HPC and Phantom Argue Legacy Rules Do Not Fit Onchain Markets

"The Commission's preexisting rules were built for legacy markets," HPC and Phantom wrote in the comment letter. "There, customers hand their orders and money to a chain of intermediaries: a broker takes the order, an exchange matches it, and a clearinghouse guarantees and settles it, collecting margin and standing behind the trade. At every step, someone other than the customer controls the funds."

"Onchain markets work differently, and they need rules of their own," they added.

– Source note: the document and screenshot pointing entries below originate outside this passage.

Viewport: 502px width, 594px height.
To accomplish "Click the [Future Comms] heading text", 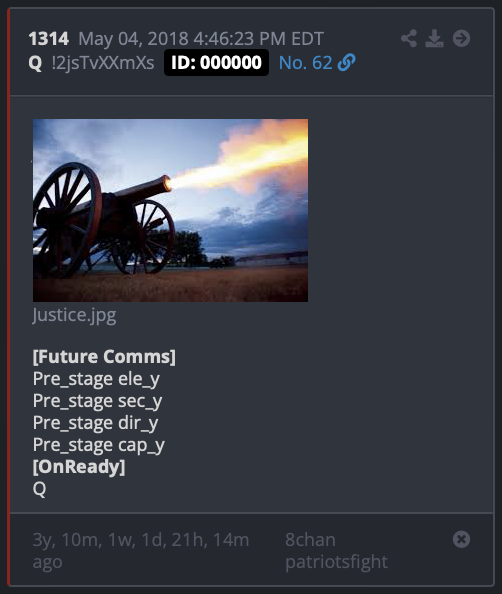I will point(104,357).
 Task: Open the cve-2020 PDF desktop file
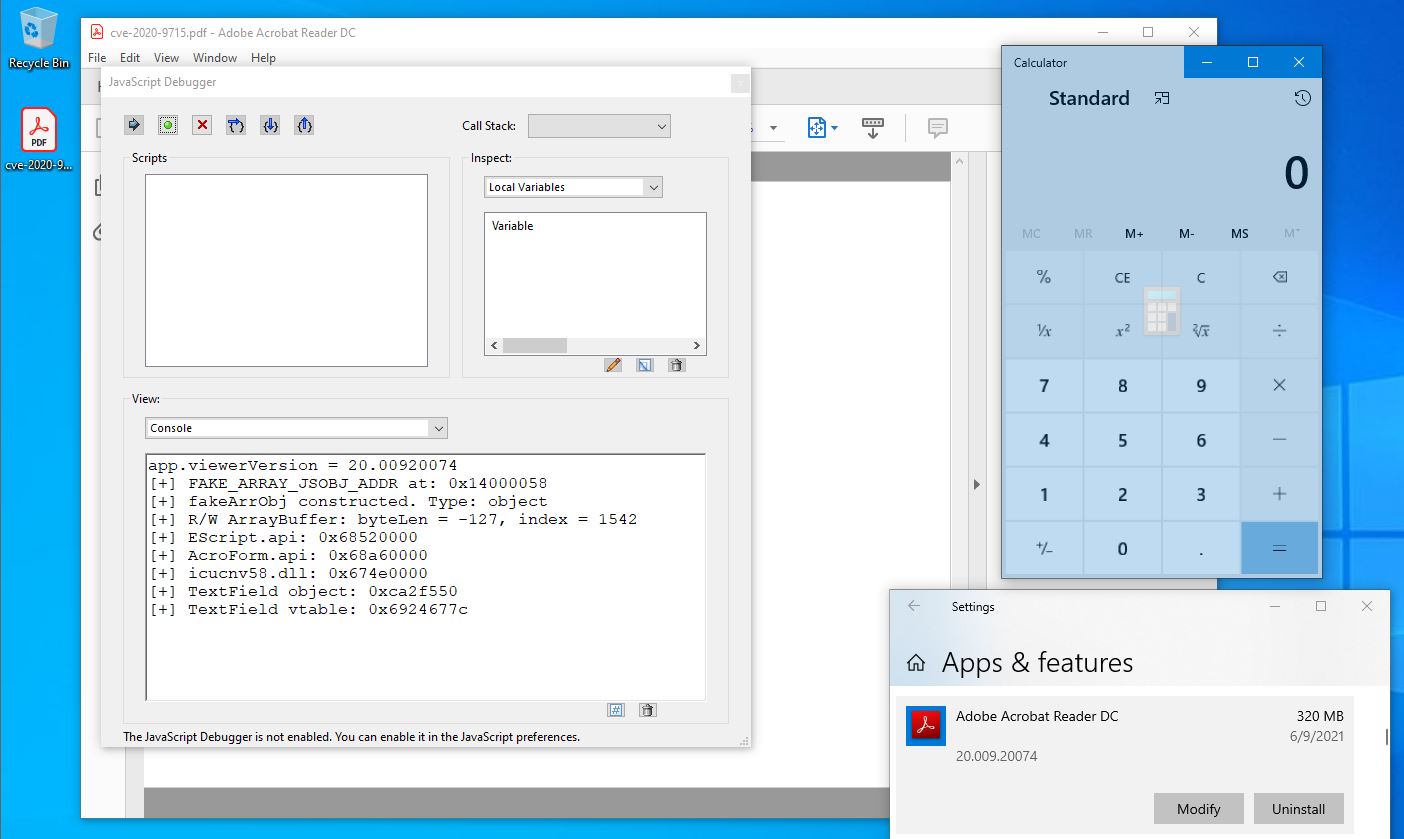coord(39,140)
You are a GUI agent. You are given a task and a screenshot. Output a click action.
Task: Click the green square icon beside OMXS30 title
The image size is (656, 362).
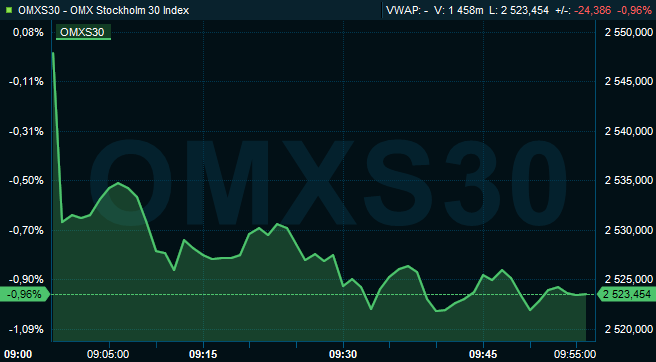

Organizations Challenge Registration Requirements for Onchain Software Providers

In the letter, HPC and Phantom argue that simply building onchain trading software, like Hyperliquid, should not trigger registration requirements as an exchange or clearinghouse. Likewise, they argue that non-custodial front-end providers like Phantom do not have to register as introducing brokers.

This is because code itself "has no legal personality, no capacity to enter into contracts, and no ability to respond to regulatory inquiries," unlike operators of traditional derivatives trading platforms.

HPC and Phantom also argue that firms already registered with the CFTC should be able to implement blockchain technology for trading and clearing.

CFTC Approved First US-Regulated Bitcoin Perpetual Futures Contract in May

Under the Trump administration, the CFTC led by Michael Selig has taken a more accommodating approach to regulating the crypto industry. In May, the agency approved the first U.S.-regulated bitcoin perpetual futures contract and opened the door to bringing more perps onshore.

CME Group Sued CFTC Last Month Over Perpetual Futures Approvals

CME Group, the largest commodities exchange in the world, has previously lobbied the CFTC and members of Congress to increase scrutiny on Hyperliquid, which saw notable uptake in its perpetual oil contracts during the breakout of the Iran-U.S. war.

Last month, CME sued the CFTC, challenging the recent perps approvals in the U.S., and arguing that perpetual futures should be classified as "swaps" rather than futures.

Hyperliquid Policy Center founder Jake Chervinsky has publicly criticized CME's lawsuit against the CFTC, calling it a "shocking misjudgment" and accusing CME of acting like a monopolist trying to block competition.

A day after CME sued, the CFTC and SEC published their joint request for public comment, which also directly asked whether the definition of "swaps" needed to be updated.

FAQ

What did Hyperliquid Policy Center and Phantom ask the CFTC to do on Thursday?

Hyperliquid Policy Center and Phantom asked the Commodity Futures Trading Commission to update its rules regarding onchain trading infrastructure. In a co-written comment letter, they argued that current CFTC rules were written for the traditional financial system reliant on centralized intermediaries, not for decentralized finance.

Why did CME Group sue the CFTC last month?

Last month, CME Group sued the CFTC, challenging the recent perpetual futures approvals in the U.S. CME argued that perpetual futures should be classified as "swaps" rather than futures. CME Group has previously lobbied the CFTC and members of Congress to increase scrutiny on Hyperliquid.